Today (Saturday) I spent 14.5 hrs working on my 500 - 600 sq ft wine cellar (also beer cellar), and more time the past couple days. I previously had insulated in the heating/AC ductwork in the basement cellar (radiating residual heat or cold passing through the ducts towards the cellar), thinking it would help warm the cellar in winter and cool it in summer. It worked fair to support the passive cool in the summer, but I needed consistent temp and humidity, and in winter humidity dropped fast, and in summer the passive cooling temp sometimes fluctuated a few degrees between night and day.
Thursday evening I added a small cheap plywood inside wall section where previously there was only studs, pink insulation and biskween vapor barrier, and then I cut a pattern hole to fit the new self-contained, through-the-wall wine cellar cooling unit I recently purchased.
Friday morning an electrician came over and put in an electrical outlet in the wine cellar and ran the dedicated line to the electric panel.

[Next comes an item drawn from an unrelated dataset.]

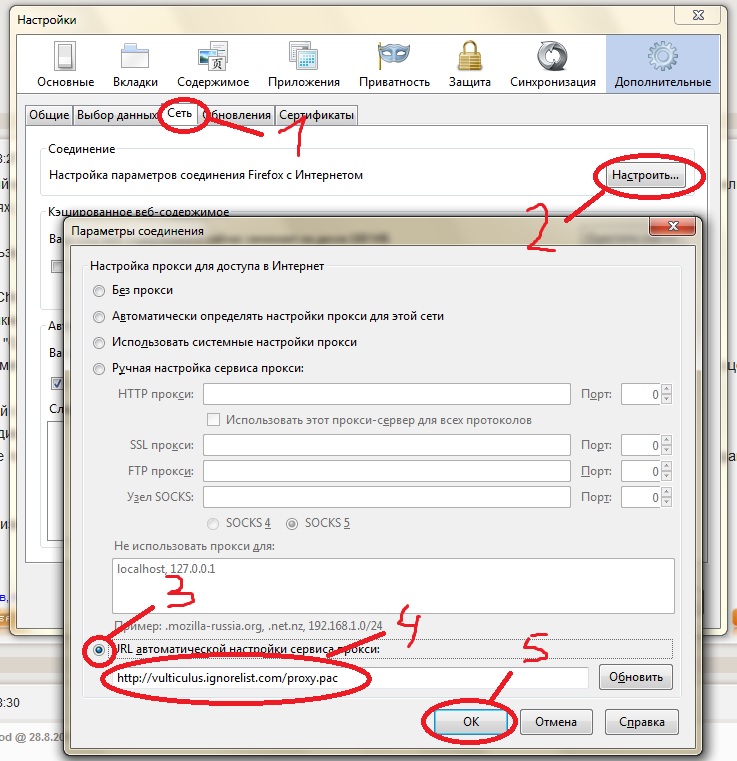Switch to the Сертификаты tab
The image size is (737, 761).
316,116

Saturday i moved the pink insulation from behind all the ductwork, since the new idea is to push the heat or cool that passes through the ducts to the floor above, and NOT into the wine cellar. For the cylindrical ductwork I just moved the pink insulation to in front of the ducts, and retaped the vapor barrier, Next, I cut and placed rigid foam insulation to cover HVAC hubs, and also outside the main duct that runs through the cellar. To hold the rigid insulation in place I concocted an idea that actually worked very well to attach it to the frame pieces. That is, to insulate over the sides of the ductwork I drilled a top and a bottom hole in each of the lateral 1x2 pieces that hang down nailed into floor joists, and through which I put pieces of tie-off wire. I poked the wire through the rigid insulation in 2 places per hole to the outside, and then twisted together the two wire ends to cinch the rigid insulation pieces snugly in place up to the ceiling and against the wood 1x2 frame pieces. Then I clipped the wire ends and taped over the remaining wire twists so it wouldn't poke through vapor barrier when I added that. Then I cut and taped on pieces of the rigid insulation to cover the bottom side under the duct. This way I left some airspace in between the rigid insulation and the ducts, just as an additional safety against smoke or fire, although probzbly unnecessary. Then I taped on vapor barrier over the framed in ductwork, and taped all the seams with heavy duty waterproof duct tape to lock in temp and humidity inside the cellar.
Then I installed the wine cellar cooling unit. Long day, but it came out well enough for my needs.
I needed to get my bulk maturing wine back in there and cooled down again before it got too warm and expanded too much, causing problems.
The top tape line is butt ugly - I was past tired by then, and it's a scrabble taping plastic to plastic on a non-flat surface at an angle.